Second, the ethical teachings of the Prophet (s), which have been derived from the Holy Quran, are such that everyone can make use of them relative to their level of intellectual and spiritual capacity and perfection. These teachings are such that all individuals in all echelons can benefit from them. Even so, the benefit to the wise and the enlightened of this endless sea of knowledge and truth is much greater.
It is important in every society that education and edification not be exclusive to specific social strata. The educational system must be such that every person may make use of it to the extent of their capacity and abilities (Sadat, 1989).
By institutionalising moral fundamentals among the people and people and presenting practical exemplars in the areas of research, ethics of criticism and dealing with others’ thoughts, ethics of livelihood, social ethics, sexual ethics, political and governmental ethics and ethics of dialogue, the holy Prophet (s) provided the groundwork for the emergence of a great civilization.
INSPIRATION OF PATIENCE, TOLERANCE AND FORBEARANCE
An additional quality that has been cited for the growth and prosperity of civilizations is the spirit of patience and tolerance. The element of ‘patience’ (sabr) is a concept that has been greatly emphasised in the Holy Quran. The word sabr and its derivatives have been repeated in the Holy Quran over one hundred times. In numerous verses the Quran has commanded the Prophet (s) to have patience and tolerance regarding a diverse range of issues. The following are seven examples:
So be patient just as the resolute among the apostles were patient, and do not seek to hasten [the punishment] for them. (46:35)
...and be patient for the sake of your Lord. (74:7)
Be patient over what they say... (38:17)
So submit patiently to the judgement of your Lord, and do not be like the Man of the Fish.... (68:48)
So be patient! Allah’s promise is indeed true. (40:77)

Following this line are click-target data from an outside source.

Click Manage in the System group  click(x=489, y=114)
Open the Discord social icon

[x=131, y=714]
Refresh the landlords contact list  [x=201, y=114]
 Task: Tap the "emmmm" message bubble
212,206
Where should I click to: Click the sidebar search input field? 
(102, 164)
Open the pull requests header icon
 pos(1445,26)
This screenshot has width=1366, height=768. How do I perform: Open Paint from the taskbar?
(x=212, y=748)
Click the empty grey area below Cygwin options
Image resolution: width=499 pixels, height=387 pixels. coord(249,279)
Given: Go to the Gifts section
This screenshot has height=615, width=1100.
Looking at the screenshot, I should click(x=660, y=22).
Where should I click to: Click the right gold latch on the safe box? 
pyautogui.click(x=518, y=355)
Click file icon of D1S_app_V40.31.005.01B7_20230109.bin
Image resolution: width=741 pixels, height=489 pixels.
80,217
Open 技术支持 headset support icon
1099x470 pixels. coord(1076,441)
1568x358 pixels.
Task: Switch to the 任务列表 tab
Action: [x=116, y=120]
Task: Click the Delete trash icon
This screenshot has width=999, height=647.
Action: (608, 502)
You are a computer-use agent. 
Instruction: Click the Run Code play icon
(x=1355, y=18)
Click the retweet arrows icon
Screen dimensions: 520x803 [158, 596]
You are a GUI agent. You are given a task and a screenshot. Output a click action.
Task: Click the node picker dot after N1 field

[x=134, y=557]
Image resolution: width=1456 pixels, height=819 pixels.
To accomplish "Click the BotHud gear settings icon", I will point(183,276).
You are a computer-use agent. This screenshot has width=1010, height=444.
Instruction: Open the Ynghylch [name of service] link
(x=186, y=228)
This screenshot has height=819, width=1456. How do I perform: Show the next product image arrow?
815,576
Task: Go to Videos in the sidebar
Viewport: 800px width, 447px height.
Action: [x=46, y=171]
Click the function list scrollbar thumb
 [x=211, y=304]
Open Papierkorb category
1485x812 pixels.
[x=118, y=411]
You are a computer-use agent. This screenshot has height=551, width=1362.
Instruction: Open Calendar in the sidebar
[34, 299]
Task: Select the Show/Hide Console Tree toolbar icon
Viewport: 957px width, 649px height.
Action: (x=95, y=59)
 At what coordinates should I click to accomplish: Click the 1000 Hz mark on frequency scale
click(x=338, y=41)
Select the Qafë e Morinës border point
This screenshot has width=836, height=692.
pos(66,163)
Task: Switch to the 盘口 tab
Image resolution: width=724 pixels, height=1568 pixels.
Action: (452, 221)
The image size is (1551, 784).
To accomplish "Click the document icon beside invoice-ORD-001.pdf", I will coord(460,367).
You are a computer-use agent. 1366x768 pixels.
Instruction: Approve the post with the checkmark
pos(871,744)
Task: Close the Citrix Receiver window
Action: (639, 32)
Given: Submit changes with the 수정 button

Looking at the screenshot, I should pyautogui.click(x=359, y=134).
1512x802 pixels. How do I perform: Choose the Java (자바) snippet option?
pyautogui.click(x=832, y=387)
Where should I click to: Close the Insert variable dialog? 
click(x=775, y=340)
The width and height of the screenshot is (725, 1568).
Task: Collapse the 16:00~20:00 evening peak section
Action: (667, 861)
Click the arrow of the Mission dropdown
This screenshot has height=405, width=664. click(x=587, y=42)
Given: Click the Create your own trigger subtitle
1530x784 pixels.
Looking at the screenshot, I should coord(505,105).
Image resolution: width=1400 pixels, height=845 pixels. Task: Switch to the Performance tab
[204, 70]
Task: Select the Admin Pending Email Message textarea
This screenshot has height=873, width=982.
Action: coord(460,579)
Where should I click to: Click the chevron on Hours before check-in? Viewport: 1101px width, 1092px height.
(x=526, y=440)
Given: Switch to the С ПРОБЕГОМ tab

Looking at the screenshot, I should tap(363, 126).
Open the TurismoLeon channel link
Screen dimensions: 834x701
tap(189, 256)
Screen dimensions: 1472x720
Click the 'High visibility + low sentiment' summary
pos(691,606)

The Messenger of God (s) has the greatest patience in administrating affairs and leading the people. Referring to the statements of historians and scholars, Ibn Shahrashub has stated, “The Prophet (s) was the most patient of people” (Dilshad Tehran, 1994). The Prophet himself has declared, “I was appointed to be the centre of tolerance, the mine of knowledge and the abode of patience” (ibid).
EXAMPLES OF THE GREAT PROPHET’S (S) PATIENCE AND TOLERANCE
In the beginning of his rule in Madinah, the great Prophet (s) accorded the non-Muslim minorities living in the city with respect. In fact, he even made a covenant with them and treated them peacefully for as long as they were faithful in their pact.After the battle of Uhud, several of the Prophet’s (s) companions asked him to curse the Quraysh tribe and the polytheists. He replied, “I have not been appointed to curse or damn but to invite to truth and mercy. O God! Guide my people for they do not know” (Dilshad Tehrant, 1994).
Regarding the patience and tolerance of the Prophet (s) concerning Jewish harassment before they conspired against Muslims or took military action, Dr. Taha Husayn has asserted. “When the Prophet emigrated to Madinah and became established there with his Muhajir and Ansar companions, he did not bear enmity with the Jews or behave badly toward them. He showed considerable tolerance for them and desired that the relations between them would be based on neighbourliness and mutual aid in hardships”.
The Prophet’s (s) tolerance of subversive hypocrites, especially ‘Abdullah ibn Ubay, for the sake of Islam continued until his death in the ninth year of the Hijrah. It has even been cited that the Prophet performed the ritual prayer of the dead (salat mayyit) for their leader.